Art. 237. Ainda que o imóvel esteja matriculado, não se fará registro que dependa da apresentação de título anterior, a fim de que se preserve a continuidade do registro”.

Nas palavras de Afrânio de Carvalho (Registro de Imóveis, 3ª ed., Rio de Janeiro: Forense, 1982, p. 304):

“O princípio de continuidade, que se apoia no de especialidade, quer dizer que, em relação a cada imóvel, adequadamente individuado, deve existir uma cadeia de titularidades à vista da qual só se fará a inscrição de um direito se o outorgante dele aparecer no registro como seu titular. Assim, as sucessivas transmissões que derivam umas da outras, asseguram sempre a preexistência do imóvel no patrimônio do transferente”.

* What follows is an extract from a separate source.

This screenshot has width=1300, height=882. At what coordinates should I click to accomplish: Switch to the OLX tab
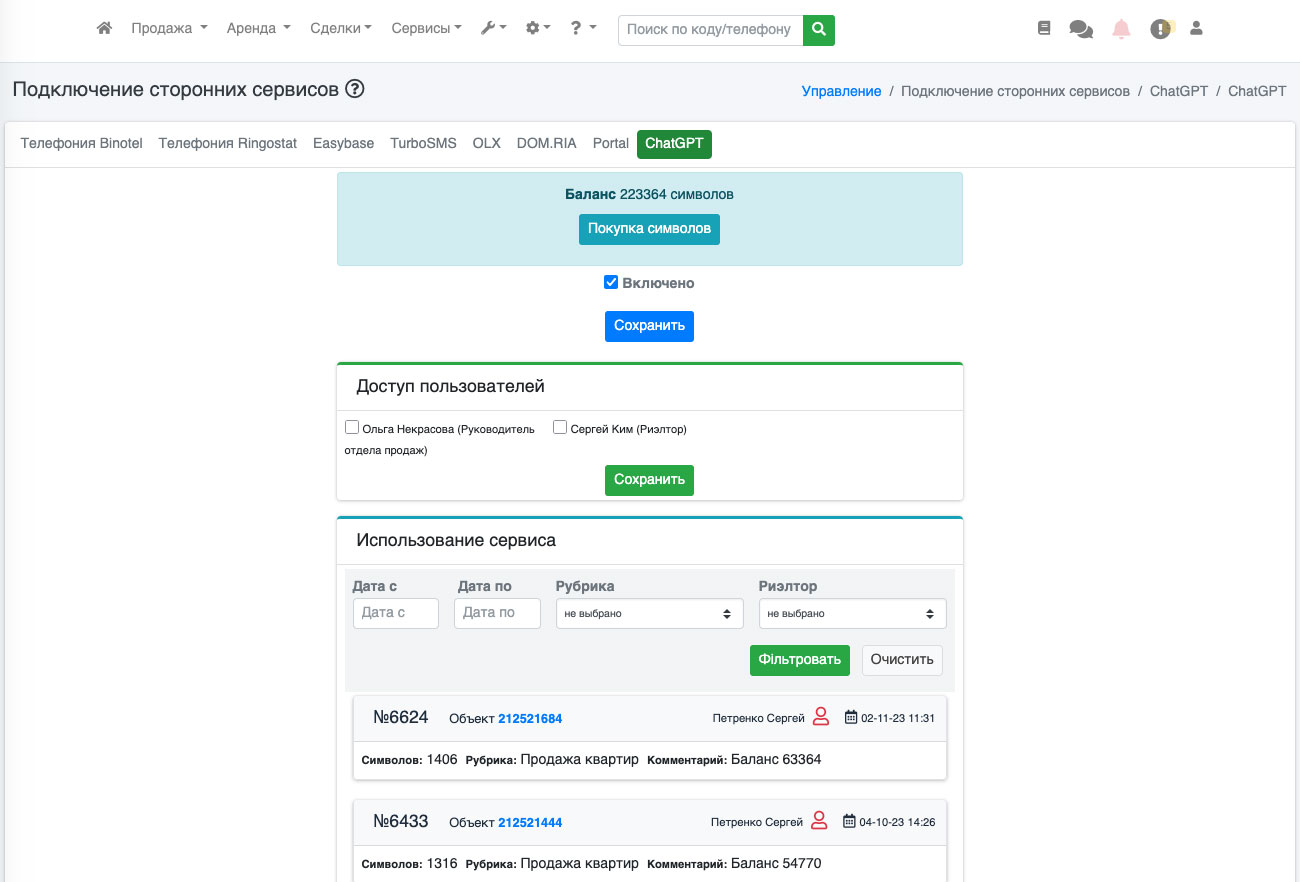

Logo, realmente não era dado ao oficial de registro de imóveis, nessas condições, proceder às inscrições pretendidas. Note-se que os apelantes não tiveram interesse em cindir o título, para obter a entrada apenas do negócio jurídico de compra e venda (fl. 70, 83/84 e 106/107), e não se pode deixar de atender exatamente ao que rogaram, pois o oficial (Lei n. 6.015/1973, art. 13) e, muito menos, o juiz dos registros não atuam de ofício ou por cima da vontade do interessado. Pelo contrário: sempre que ouvidos (fl. 83/84 e 106/107), insistiram na pretensão de ver registrada a compra e venda, sem que se mantivesse a averbação do compromisso, o que, como visto, é inviável, porque não se sabe se a cessão operara pelas mãos de quem de direito.

Em suma, é necessário que os apelantes realmente corrijam o título ou a transcrição, sem o que, como disseram corretamente o Oficial e a r. sentença recorrida, não se pode deferir o que pediram nem, é claro, dar provimento ao apelo.

3. À vista do exposto, pelo meu voto, nego provimento à apelação.